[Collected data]
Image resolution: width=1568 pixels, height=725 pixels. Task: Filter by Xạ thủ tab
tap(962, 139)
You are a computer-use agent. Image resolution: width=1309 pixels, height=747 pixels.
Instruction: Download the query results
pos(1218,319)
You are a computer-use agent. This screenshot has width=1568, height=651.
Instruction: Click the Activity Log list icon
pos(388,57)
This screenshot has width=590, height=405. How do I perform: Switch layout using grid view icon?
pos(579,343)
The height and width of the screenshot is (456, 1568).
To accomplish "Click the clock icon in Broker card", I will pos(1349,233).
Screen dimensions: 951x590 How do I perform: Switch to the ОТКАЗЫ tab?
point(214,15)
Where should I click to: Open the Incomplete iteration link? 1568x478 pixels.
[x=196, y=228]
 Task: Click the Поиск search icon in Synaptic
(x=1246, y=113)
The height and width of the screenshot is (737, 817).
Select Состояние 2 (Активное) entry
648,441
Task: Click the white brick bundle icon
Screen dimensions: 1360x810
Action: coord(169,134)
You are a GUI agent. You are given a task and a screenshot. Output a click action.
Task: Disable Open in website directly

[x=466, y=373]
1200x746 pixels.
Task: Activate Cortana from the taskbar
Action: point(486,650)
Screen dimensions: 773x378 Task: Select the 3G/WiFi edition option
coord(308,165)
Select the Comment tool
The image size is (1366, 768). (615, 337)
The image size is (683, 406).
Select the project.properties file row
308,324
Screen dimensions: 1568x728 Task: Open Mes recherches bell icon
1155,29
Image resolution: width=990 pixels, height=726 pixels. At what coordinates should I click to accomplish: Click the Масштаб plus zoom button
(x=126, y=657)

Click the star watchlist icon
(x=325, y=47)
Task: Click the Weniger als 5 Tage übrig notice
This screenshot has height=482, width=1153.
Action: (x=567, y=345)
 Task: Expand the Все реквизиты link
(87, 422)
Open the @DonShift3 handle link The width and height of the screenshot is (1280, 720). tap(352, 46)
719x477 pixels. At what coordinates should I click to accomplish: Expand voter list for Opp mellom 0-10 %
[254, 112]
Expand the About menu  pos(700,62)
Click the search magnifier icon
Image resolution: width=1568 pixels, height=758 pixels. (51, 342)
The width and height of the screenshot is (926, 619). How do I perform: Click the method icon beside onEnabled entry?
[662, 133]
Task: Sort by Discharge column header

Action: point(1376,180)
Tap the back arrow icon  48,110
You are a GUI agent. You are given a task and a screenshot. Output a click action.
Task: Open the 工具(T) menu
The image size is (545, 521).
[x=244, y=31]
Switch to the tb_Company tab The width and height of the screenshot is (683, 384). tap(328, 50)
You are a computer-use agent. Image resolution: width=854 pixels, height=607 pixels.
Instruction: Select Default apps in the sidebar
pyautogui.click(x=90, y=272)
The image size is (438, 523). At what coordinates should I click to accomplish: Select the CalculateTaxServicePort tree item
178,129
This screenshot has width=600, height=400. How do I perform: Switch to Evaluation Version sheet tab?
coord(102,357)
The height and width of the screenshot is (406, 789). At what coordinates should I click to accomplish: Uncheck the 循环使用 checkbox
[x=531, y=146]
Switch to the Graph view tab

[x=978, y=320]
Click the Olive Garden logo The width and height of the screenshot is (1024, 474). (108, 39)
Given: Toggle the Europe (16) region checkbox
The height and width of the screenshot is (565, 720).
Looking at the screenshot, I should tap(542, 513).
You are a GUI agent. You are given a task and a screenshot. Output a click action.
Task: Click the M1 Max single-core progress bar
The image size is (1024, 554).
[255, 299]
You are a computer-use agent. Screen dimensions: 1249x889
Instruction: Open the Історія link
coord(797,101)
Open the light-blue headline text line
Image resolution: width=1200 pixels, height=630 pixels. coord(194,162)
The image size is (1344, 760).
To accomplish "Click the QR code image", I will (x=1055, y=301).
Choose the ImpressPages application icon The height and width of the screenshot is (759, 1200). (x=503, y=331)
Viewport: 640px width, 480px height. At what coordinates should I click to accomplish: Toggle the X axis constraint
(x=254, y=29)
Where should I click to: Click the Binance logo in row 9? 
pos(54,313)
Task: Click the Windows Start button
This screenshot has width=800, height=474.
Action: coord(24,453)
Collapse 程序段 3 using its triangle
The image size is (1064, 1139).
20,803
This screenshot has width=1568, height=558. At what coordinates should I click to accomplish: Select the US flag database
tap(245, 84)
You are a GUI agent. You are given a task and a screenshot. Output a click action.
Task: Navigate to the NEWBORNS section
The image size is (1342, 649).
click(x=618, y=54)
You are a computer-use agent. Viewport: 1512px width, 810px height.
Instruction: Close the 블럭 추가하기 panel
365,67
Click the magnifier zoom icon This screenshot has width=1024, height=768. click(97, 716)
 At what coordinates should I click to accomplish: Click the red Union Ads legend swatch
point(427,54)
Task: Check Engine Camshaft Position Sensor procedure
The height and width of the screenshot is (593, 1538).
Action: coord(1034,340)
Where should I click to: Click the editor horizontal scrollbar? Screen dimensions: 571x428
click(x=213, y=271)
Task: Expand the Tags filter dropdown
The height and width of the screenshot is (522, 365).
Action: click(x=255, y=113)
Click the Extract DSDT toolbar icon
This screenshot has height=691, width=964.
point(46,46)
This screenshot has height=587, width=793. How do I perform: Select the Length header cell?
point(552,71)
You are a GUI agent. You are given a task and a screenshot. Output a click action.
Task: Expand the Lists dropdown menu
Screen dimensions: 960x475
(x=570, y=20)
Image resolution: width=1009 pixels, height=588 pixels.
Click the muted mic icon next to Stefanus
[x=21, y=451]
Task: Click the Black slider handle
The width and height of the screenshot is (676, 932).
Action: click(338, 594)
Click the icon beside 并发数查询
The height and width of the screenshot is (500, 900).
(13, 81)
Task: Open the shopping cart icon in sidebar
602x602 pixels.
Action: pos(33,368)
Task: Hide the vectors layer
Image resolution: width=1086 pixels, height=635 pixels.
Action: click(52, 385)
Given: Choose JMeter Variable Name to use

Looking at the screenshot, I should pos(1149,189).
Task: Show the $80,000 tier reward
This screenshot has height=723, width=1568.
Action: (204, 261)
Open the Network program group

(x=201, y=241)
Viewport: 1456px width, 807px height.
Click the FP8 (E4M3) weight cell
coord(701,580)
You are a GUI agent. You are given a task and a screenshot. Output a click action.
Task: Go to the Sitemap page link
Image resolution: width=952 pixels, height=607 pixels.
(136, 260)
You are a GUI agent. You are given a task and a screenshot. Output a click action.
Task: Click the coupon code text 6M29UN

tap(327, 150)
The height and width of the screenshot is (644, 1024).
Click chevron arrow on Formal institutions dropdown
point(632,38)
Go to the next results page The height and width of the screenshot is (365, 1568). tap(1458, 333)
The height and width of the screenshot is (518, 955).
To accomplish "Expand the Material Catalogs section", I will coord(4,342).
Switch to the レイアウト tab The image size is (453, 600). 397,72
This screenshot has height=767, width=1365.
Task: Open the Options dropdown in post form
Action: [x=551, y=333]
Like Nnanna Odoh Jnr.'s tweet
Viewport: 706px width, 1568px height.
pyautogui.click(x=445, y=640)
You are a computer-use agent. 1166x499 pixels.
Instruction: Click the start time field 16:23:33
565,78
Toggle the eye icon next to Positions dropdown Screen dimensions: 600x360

**Task prompt**
Every line that contains the string "section" should be returned from the data.

**Exercise output**
Task: Navigate to the NEWBORNS section
To accomplish "Expand the Material Catalogs section", I will coord(4,342).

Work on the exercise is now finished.